Dekanin Arami Neuman ist froh, dass es gelungen ist, alle Akteure rund um das Projekt mitzunehmen: „Hier wird ein Ort für die Jugend entstehen, der in die Stadt und die Kirchengemeinden ausstrahlt“, so Neumann. „Stajupfa und Jugendkirche an einem Standort – da wird noch mal eine ganz neue Dynamik entstehen“, ist sich Neumann sicher. „Vor allem ist es ein Ort, der in die Zukunft gerichtet ist.“
Bisher war die Evangelische Jugendkirche in der Oranier-Gedächtnis-Kirche am Biebricher Rheinufer untergebracht, das Stadtjugendpfarramt an der Fritz-Kalle-Straße 40. „Dass wir künftig an einem Standort an der Heilig-Geist-Kirche sind, ist für uns eine riesige Chance“, sagt auch Dekanatsjugendreferent Denis Wöhrle. „Wir können die Jugendkirche häufiger und auch viel besser auch für kleine Formate nutzen.“
Wöhrle freut sich, dass sich die Dekanatssynode so deutlich für den neuen Ort ausgesprochen hat: „Das zeigt, wie wichtig der Synode die Jugendarbeit ist.“
Die Büros des Stajupfa werden ins ehemalige Pfarr- und Gemeindehaus (Am Kupferberg 2) ziehen.
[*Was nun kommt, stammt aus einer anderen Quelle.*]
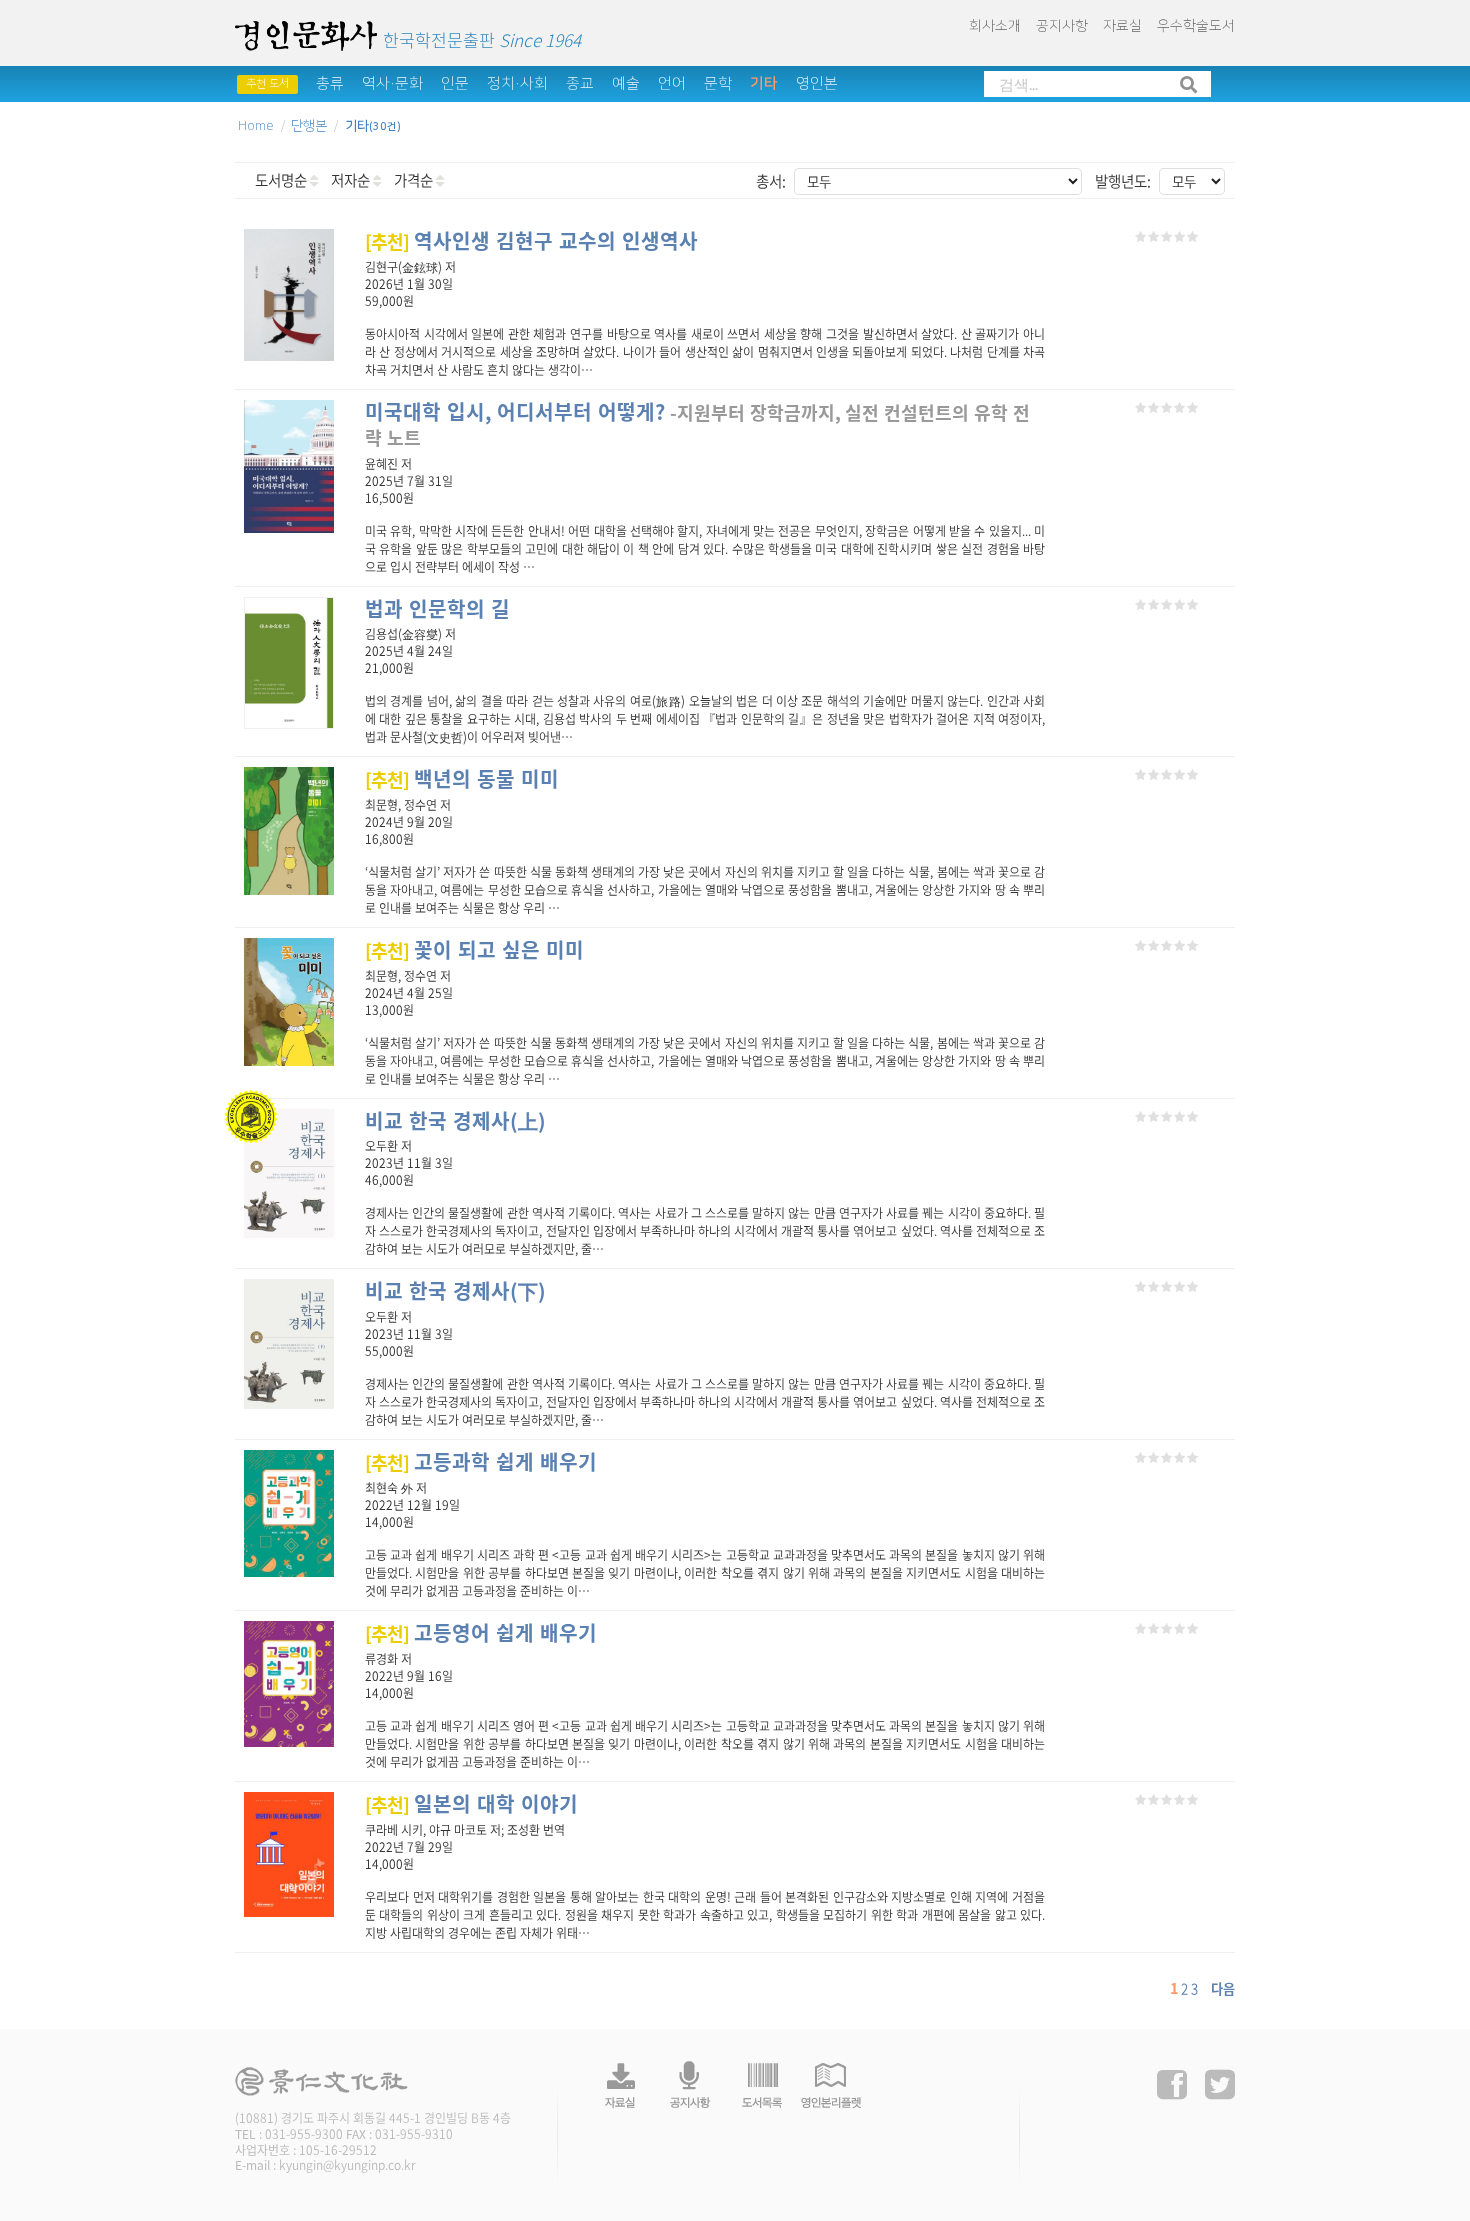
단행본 (309, 126)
Die sogenannte Unterkirche, die Räume unter dem Kirchenraum, werden als Gruppen- und Probenräume genutzt. Mit allen Gruppen, die derzeit Räume an der Fritz-Kalle-Straße nutzen, wurde im Vorfeld gesprochen, darunter unter anderem der Evangelische Jugendring, der Gospelchor Xang und die Schwarzlichttheatergruppe. „Alle können sich den Umzug gut vorstellen“, so Wöhrle.
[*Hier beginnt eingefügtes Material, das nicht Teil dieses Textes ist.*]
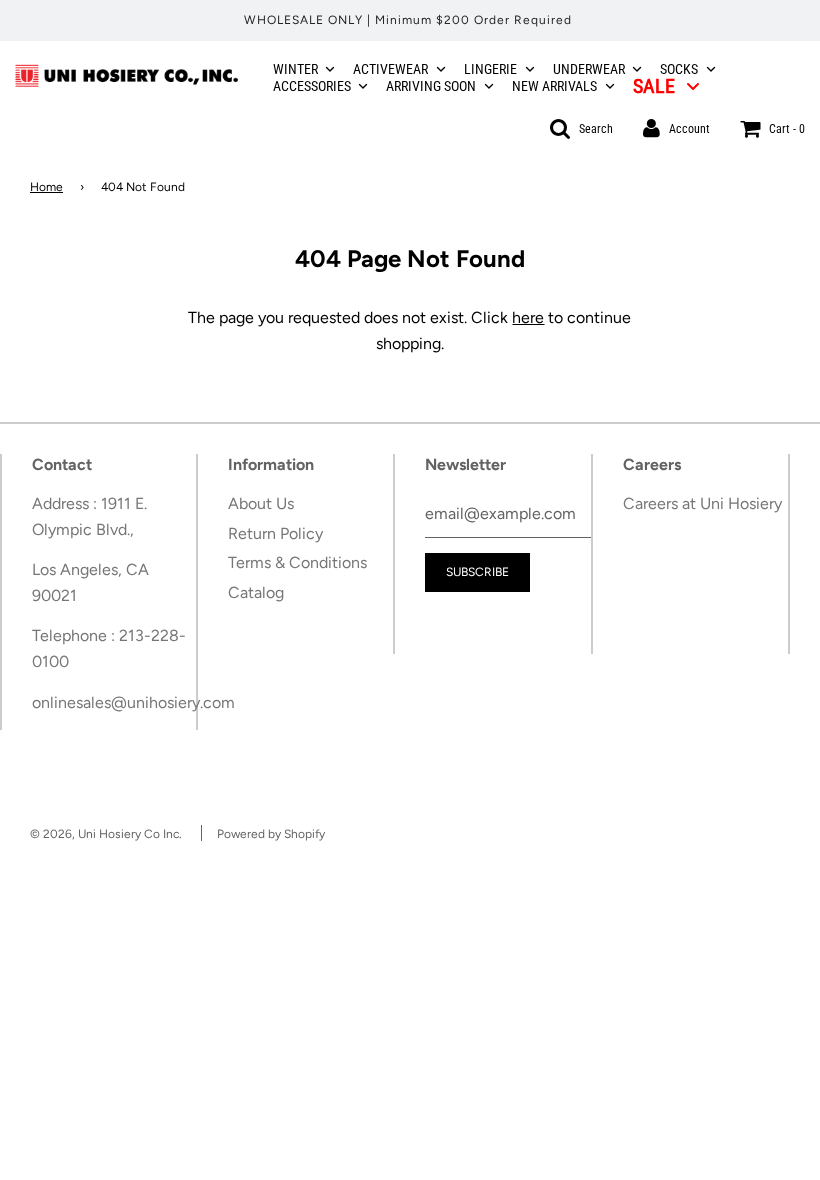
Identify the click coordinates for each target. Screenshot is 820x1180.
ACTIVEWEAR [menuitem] (390, 69)
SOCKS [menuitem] (679, 69)
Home (46, 187)
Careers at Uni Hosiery (702, 503)
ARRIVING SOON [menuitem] (431, 86)
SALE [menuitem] (654, 86)
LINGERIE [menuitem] (490, 69)
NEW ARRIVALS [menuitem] (554, 86)
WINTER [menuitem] (295, 69)
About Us (261, 503)
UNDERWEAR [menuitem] (589, 69)
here (528, 317)
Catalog (256, 592)
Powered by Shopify (271, 834)
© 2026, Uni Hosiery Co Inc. (106, 834)
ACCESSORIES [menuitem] (312, 86)
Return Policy (275, 533)
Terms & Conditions (297, 562)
Schwieriger war der Prozess für die Martin-Luther-Gemeinde, die jetzt einen ihrer vier Kirchorte an das Stajupfa abgibt. Pfarrer Johannes Merkel: „Wir spüren bei den Menschen viel Abschiedsschmerz und auch Enttäuschung und Wut.“ Merkel betont aber auch, dass die Martin-Luther-Gemeinde nach den Bemessungszahlen der Landeskirche zu viele Räume habe: „Wir müssen, so wie andere Gemeinde auch, Räume abgeben und haben aktiv an der nun beschlossenen Lösung mitgearbeitet.“
Die Nutzung als Stajupfa und Jugendkirche sei ein großes Geschenk, findet Merkel. „Ich bin froh, dass wir hier weiterhin eine starke evangelische Präsenz haben, die sogar klar zukunftsorientiert ist!“ Dass die Martin-Luther-Gemeinde weiterhin ab und zu Gottesdienste in der Heilig-Geist-Kirche feiern kann, ist bereits mit dem Stajupfa abgesprochen.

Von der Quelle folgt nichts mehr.